Tandis qu’en ces jardins Epicure sommeille,
Que de voluptueux répètent ses leçons,
Mollement étendus sur de tendres gazons !
Malheureux, jouissez promptement de la vie :
Hâtez-vous, le temps fuit, et la parque ennemie
D’un coup de son ciseau va vous rendre au néant :
Par un plaisir encor volez-lui cet instant.
Votre austère rival, pâle mélancolique,
Fait de ses grands discours résonner le portique.
Je tremble en l’écoutant ; sa vertu me fait peur.
Je ne puis comme lui rire dans la douleur ;
J’ose la croire un mal, et le crois sans attendre
Que la goutte en fureur me contraigne à l’apprendre.
L’Académie enfin par la voix de Platon,
Va dissiper en moi tout l’ennui de Zénon.

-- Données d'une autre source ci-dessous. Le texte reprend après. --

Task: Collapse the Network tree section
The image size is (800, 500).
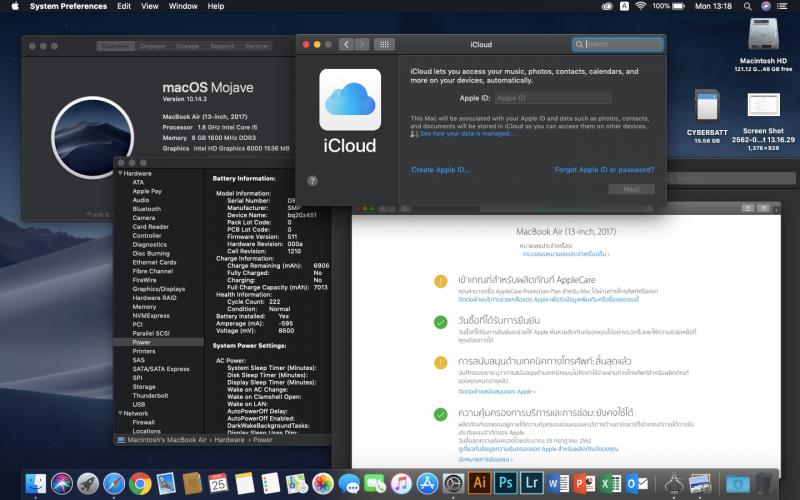Action: (118, 413)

Mais de Platon lui-même, et qu’attendre et que croire,
Quand de ne rien savoir son maître fait sa gloire ?
Incertain comme lui, n’osant rien hasarder,
Il réfute, il propose, et laisse à décider.
Par quelques vérités à peine il me console :
Il s’arrête, il hésite, il doute et me désole.
Son disciple jaloux, prompt à l’abandonner,
Se retire au lycée, et m’y veut entraîner.
Mais à l’homme inquiet, le maître d’Alexandre
Du terrible avenir ne daigne rien apprendre.
Que me fait sa morale, et tout son vain savoir,
S’il me laisse mourir sans un rayon d’espoir ?
Loin des longs raisonneurs que la Grèce publie,
Le mystique vieillard m’appelle en Italie.